▸ **Records to process**:
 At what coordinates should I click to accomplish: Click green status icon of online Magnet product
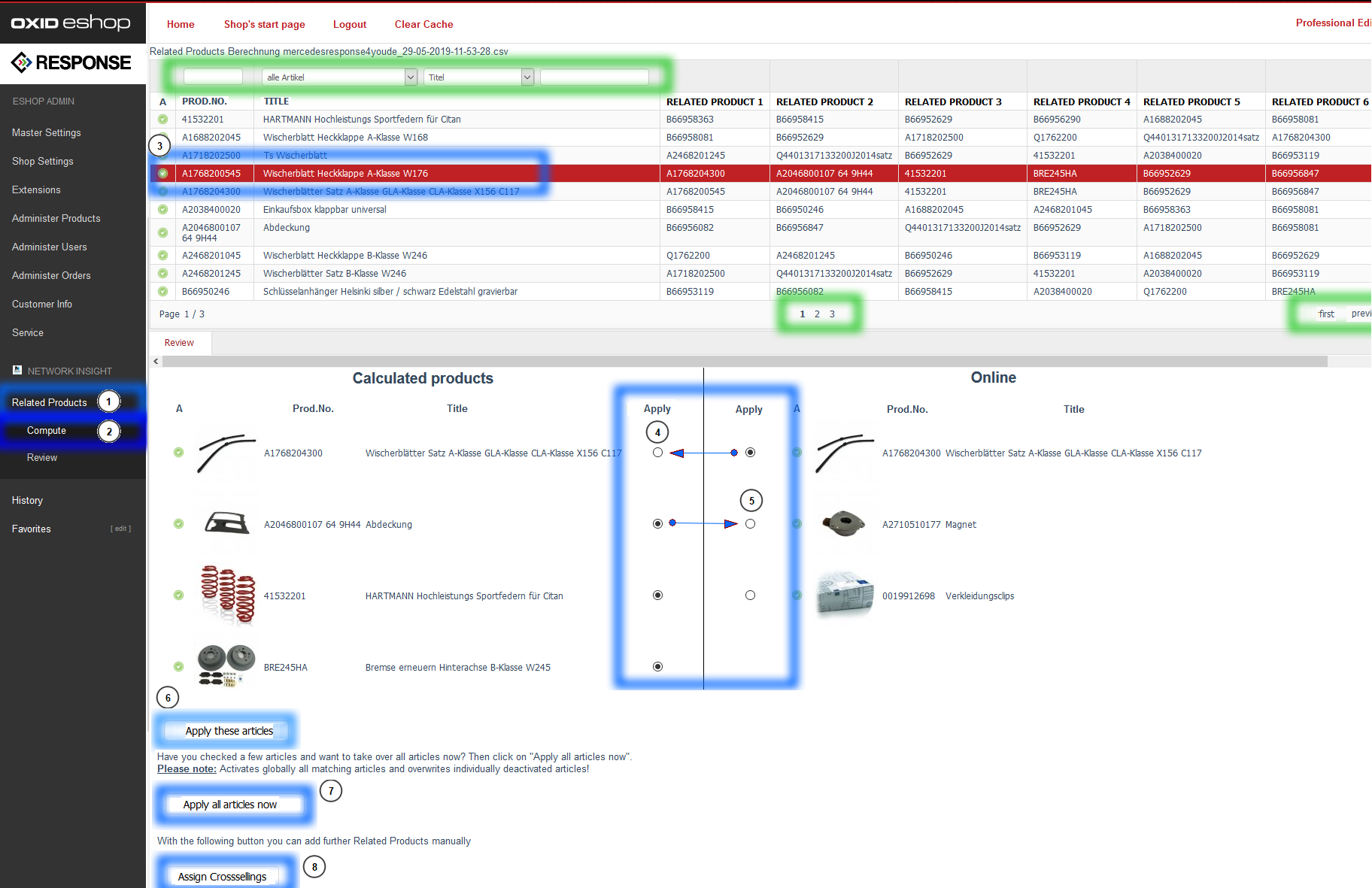tap(797, 524)
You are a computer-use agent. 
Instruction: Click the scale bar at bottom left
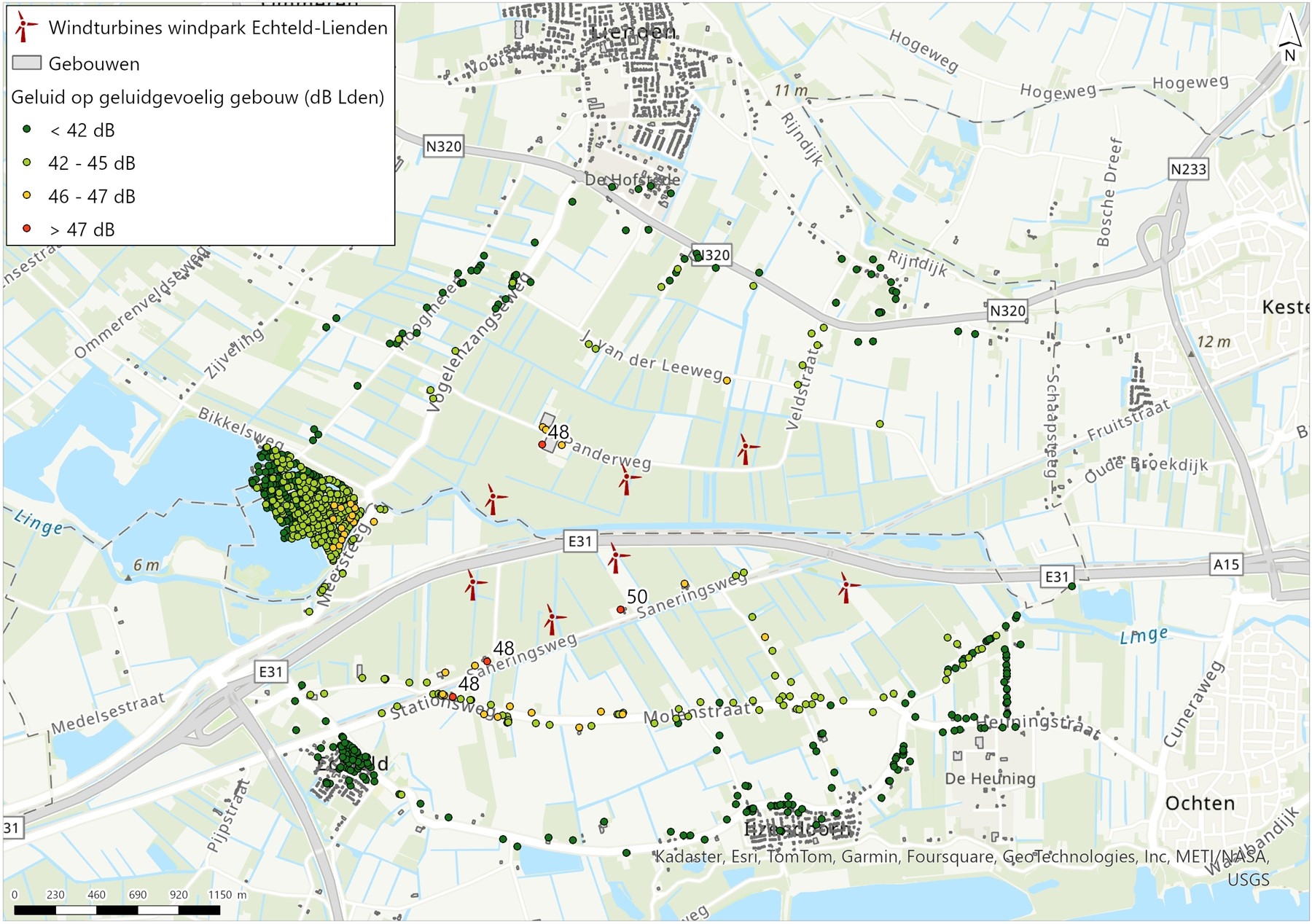tap(117, 909)
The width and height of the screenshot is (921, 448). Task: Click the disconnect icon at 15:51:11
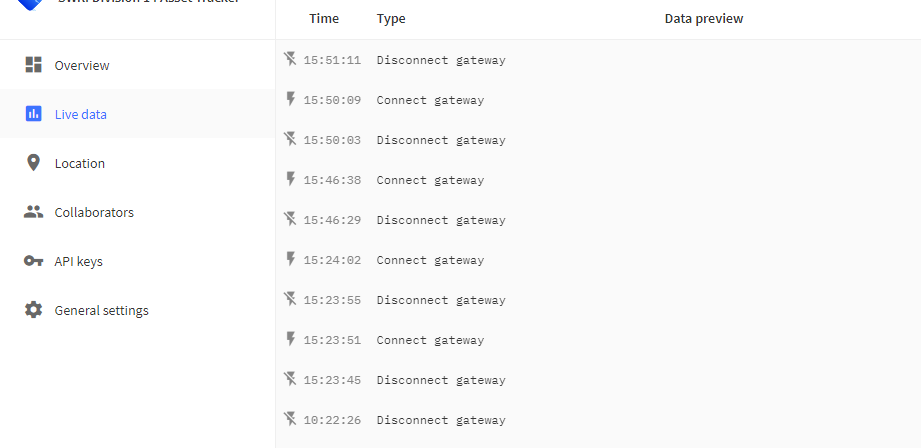(290, 59)
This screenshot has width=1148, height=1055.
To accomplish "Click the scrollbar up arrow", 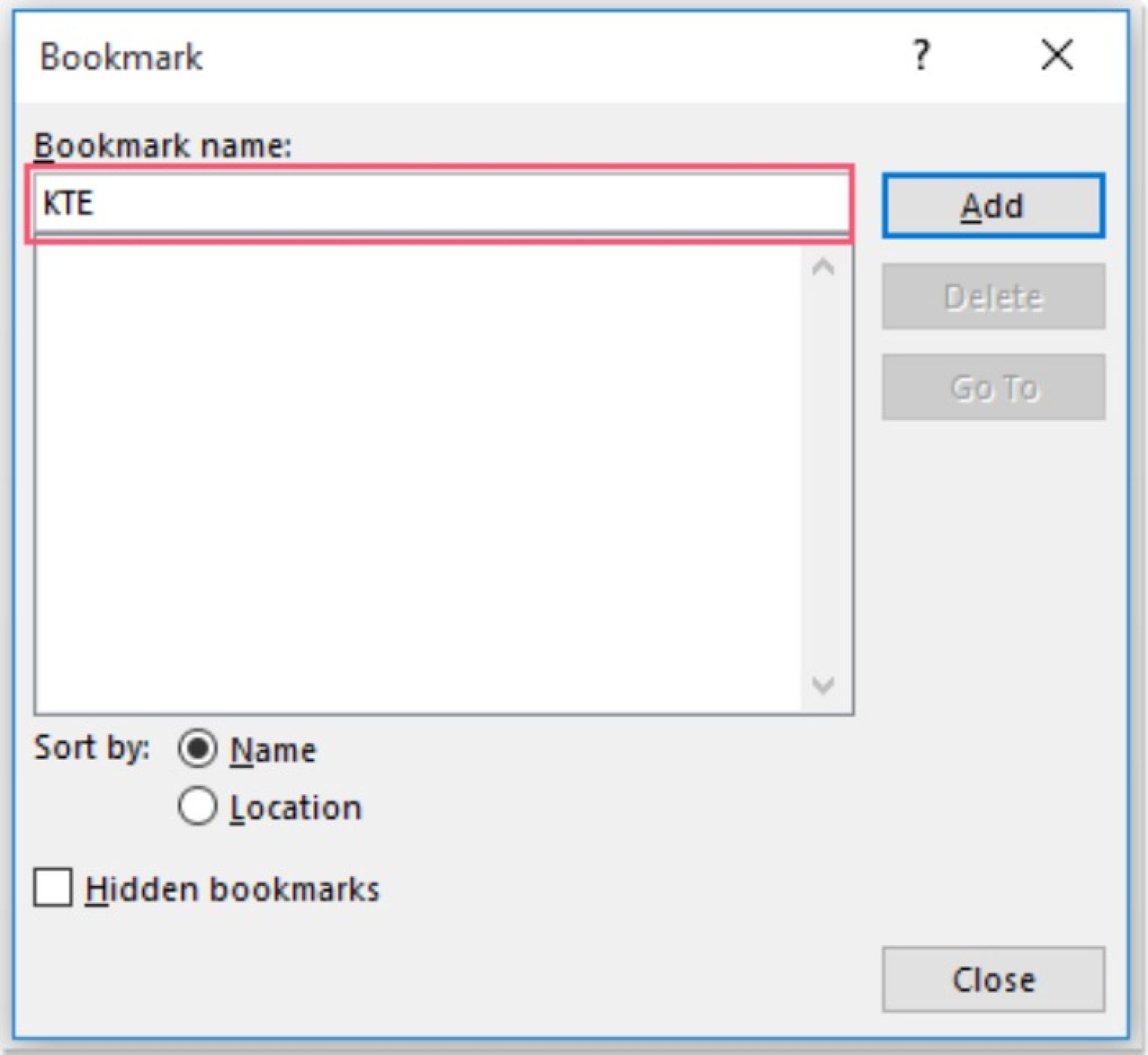I will coord(824,268).
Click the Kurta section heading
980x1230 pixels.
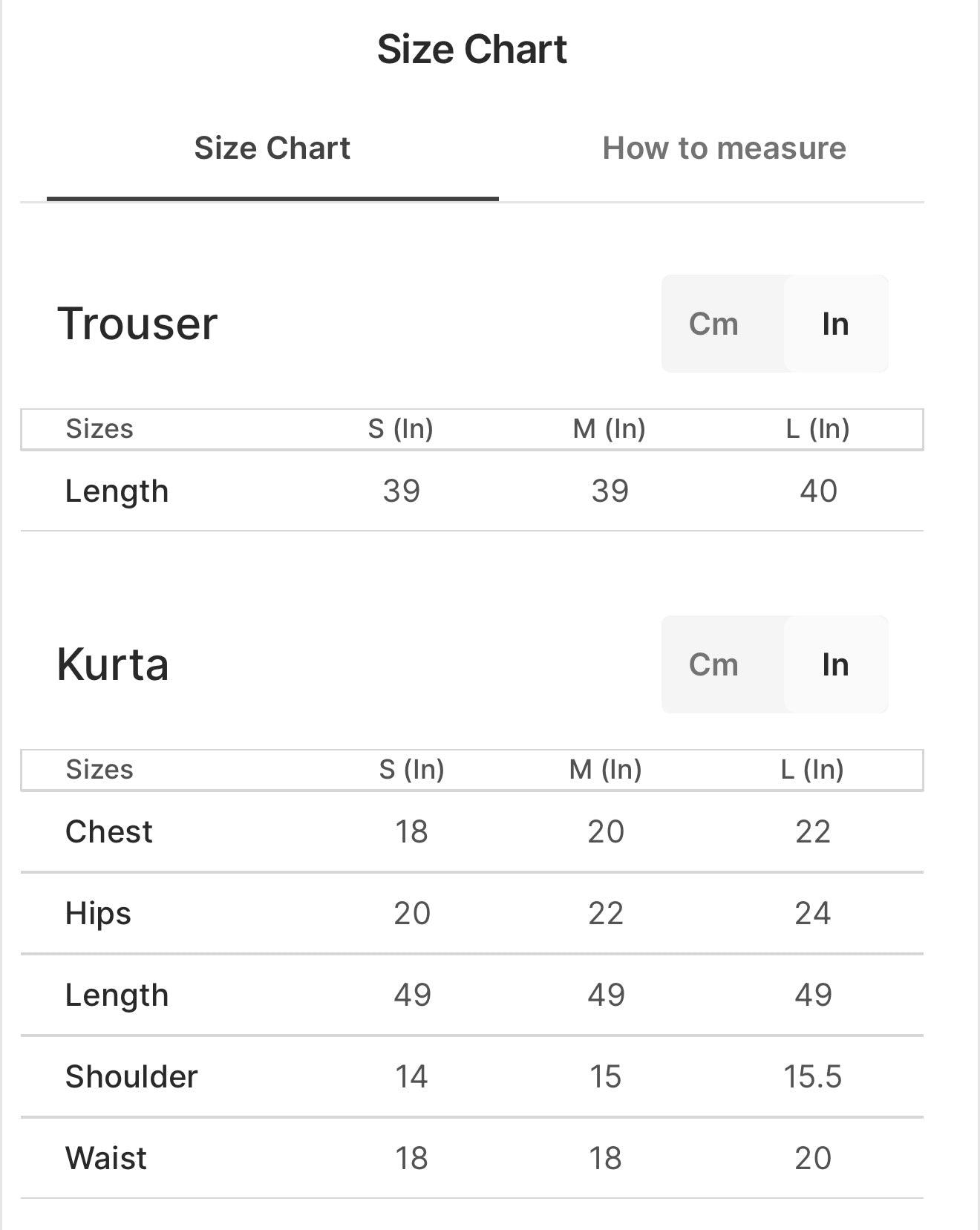click(113, 664)
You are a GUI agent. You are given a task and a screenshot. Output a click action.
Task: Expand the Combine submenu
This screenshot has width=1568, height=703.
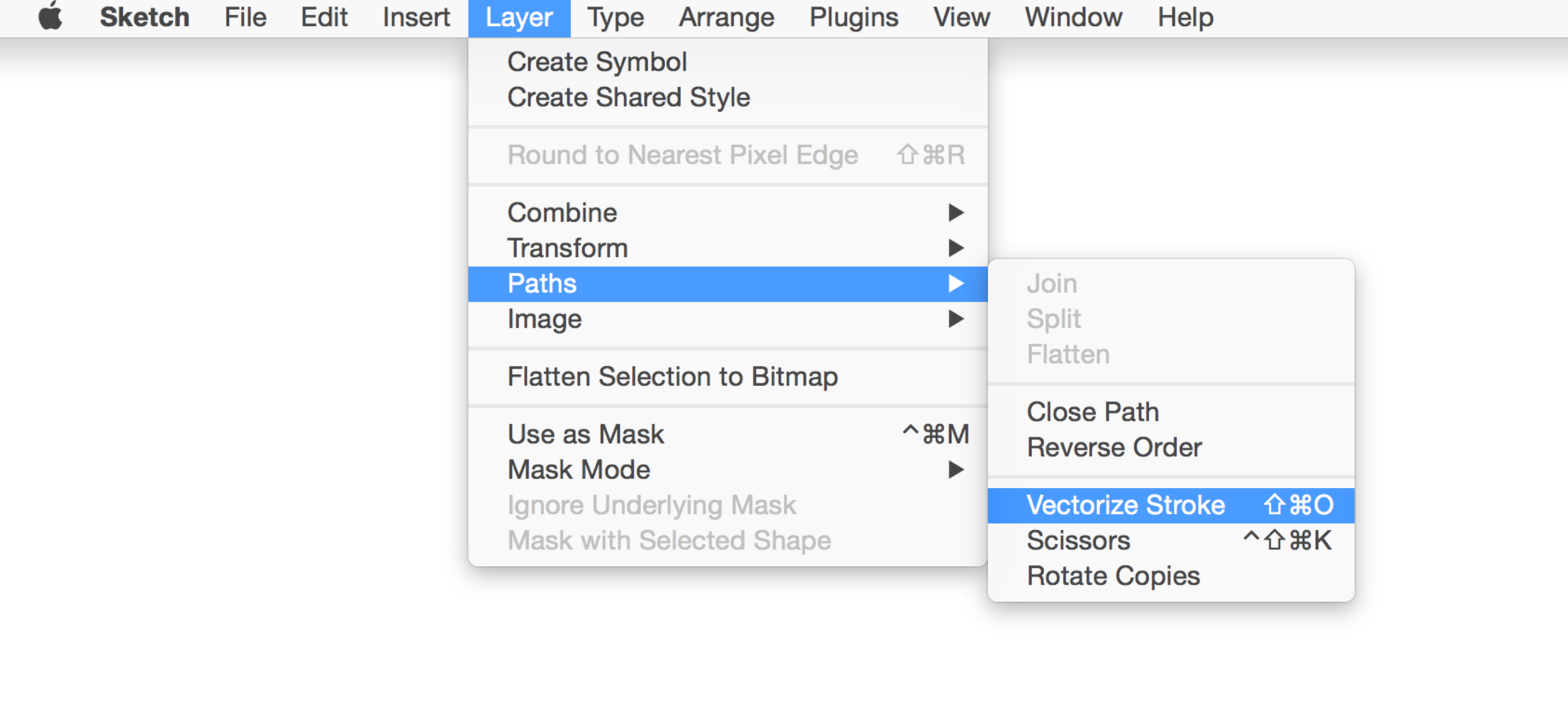[x=562, y=212]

▸ **About this exercise**: Copy exactly the lines that run from the line containing "980x1230 pixels." to the end of the data, keeping both end lines and dropping every picture.

▸ **Output for this task**:
980x1230 pixels.
click(113, 664)
You are a GUI agent. You are given a task and a screenshot. Output a click action.
Task: Expand the Combine submenu
This screenshot has width=1568, height=703.
[x=562, y=212]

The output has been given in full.